**EXTRACT:**
%%

1927 American silent film

The Magic Garden is a 1927 American silent drama film directed by James Leo Meehan and starring Joyce Coad, Margaret Morris, and Philippe De Lacy. The film's sets were designed by the art director Carroll Clark. It is an adaptation of the novel of the same by Gene Stratton-Porter.

==Plot==
Amaryllis, a rich and spoiled girl, is sent to live in the countryside with her uncle. There, she befriends a crippled neighbor of her age, John. Redeemed by her compassion towards him, she and John are allowed to enter a "magic garden", which only they can see.

%%

**REQUIREMENT 1:**
From the summary of The Magic Garden film, return the part that opens with the words containing "The Magic Garden" and closes with "they can see.".
**REQUIREMENT 2:**
According to the summary of The Magic Garden film, who designed the film's sets?
**REQUIREMENT 3:**
Extend the summary of The Magic Garden film, starting after its last sentence.

**SUPPLIED MATERIAL:**
%%

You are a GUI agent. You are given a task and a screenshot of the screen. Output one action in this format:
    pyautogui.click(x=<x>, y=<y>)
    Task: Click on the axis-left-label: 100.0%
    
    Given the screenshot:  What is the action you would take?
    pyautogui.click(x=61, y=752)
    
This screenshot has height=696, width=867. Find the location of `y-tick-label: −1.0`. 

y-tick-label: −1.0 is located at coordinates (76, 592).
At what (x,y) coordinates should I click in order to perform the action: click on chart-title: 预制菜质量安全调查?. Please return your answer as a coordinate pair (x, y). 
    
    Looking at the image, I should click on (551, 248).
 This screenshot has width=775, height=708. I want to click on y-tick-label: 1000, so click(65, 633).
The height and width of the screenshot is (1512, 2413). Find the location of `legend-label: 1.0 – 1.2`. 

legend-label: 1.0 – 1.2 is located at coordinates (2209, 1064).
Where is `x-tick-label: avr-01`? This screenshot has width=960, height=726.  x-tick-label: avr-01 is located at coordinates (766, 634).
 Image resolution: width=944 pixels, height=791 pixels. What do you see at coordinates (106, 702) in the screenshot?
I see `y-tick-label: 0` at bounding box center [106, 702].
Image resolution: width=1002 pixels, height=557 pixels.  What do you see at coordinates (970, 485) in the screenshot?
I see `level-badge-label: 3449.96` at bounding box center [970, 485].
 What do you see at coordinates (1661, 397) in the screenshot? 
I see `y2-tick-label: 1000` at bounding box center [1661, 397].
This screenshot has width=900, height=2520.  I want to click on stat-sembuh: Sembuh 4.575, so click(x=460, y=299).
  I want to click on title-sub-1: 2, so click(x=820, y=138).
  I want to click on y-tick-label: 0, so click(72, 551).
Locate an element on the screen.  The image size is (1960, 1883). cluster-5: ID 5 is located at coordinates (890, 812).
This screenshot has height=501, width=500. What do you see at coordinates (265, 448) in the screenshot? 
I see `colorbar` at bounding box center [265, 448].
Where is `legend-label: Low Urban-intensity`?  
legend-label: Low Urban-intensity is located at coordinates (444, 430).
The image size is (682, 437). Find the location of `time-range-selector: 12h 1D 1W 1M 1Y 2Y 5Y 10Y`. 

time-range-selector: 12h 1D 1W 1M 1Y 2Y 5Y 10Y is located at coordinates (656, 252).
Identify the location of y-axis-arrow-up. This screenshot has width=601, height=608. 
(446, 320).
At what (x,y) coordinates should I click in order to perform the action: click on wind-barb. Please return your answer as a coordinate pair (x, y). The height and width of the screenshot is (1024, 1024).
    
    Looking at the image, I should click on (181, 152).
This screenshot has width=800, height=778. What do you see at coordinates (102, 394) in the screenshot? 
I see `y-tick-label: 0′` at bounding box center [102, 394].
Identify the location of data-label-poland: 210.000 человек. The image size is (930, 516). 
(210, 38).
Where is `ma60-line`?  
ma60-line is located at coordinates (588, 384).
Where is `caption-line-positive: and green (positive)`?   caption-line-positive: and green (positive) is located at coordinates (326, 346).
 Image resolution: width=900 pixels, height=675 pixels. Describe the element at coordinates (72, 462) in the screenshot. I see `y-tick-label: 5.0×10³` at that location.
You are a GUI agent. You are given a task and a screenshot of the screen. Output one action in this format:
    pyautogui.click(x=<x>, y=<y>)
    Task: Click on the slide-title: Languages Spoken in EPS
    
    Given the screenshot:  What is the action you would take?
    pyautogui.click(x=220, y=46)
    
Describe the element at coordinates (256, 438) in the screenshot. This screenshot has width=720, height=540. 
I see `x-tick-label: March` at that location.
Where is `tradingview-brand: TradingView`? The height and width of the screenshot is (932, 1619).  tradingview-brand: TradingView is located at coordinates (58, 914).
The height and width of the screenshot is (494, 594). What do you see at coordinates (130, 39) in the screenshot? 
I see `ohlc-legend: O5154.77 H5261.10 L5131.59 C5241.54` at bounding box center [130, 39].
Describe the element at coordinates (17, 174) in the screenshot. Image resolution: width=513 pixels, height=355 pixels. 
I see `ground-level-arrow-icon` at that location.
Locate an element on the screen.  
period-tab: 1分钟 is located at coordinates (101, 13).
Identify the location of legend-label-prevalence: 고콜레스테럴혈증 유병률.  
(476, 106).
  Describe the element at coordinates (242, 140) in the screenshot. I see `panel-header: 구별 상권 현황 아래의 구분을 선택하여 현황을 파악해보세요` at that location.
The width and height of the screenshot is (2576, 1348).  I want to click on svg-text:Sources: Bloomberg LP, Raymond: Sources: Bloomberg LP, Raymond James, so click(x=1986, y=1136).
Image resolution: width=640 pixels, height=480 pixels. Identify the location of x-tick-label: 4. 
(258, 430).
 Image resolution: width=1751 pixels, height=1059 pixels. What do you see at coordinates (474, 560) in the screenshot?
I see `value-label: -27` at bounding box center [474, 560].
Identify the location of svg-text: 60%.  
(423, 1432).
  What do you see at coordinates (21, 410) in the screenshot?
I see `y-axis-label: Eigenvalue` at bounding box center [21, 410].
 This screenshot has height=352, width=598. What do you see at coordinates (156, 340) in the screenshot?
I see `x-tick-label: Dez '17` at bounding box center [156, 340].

%%

**TASK RESULT 1:**
The Magic Garden is a 1927 American silent drama film directed by James Leo Meehan and starring Joyce Coad, Margaret Morris, and Philippe De Lacy. The film's sets were designed by the art director Carroll Clark. It is an adaptation of the novel of the same by Gene Stratton-Porter.

==Plot==
Amaryllis, a rich and spoiled girl, is sent to live in the countryside with her uncle. There, she befriends a crippled neighbor of her age, John. Redeemed by her compassion towards him, she and John are allowed to enter a "magic garden", which only they can see.

**TASK RESULT 2:**
The art director Carroll Clark designed the film's sets.

**TASK RESULT 3:**
==Cast==
- Joyce Coad as Amaryllis Minton, as a child
- Margaret Morris as Amaryllis Minton, as an adult
- Philippe De Lacy as John Guido Forrester, as a child
- Raymond Keane as John Guido, as an adult
- Charles Clary as Paul Minton
- William V. Mong as John Forrester
- Cesare Gravina as Maestro
- Paulette Duval as Countess di Varesi
- Walter Wilkinson as Peter Minton, as a child
- Earl McCarthy as Peter Minton, as an adult
- Alfred Allen as Chief Clare
- Kathrin Clare Ward as Mrs. O'Rourke
- Ruth Cherrington as Duenna

==Preservation==
With no prints of The Magic Garden located in any film archives, the film is considered lost.

==Bibliography==
- Munden, Kenneth White. The American Film Institute Catalog of Motion Pictures Produced in the United States, Part 1. University of California Press, 1997.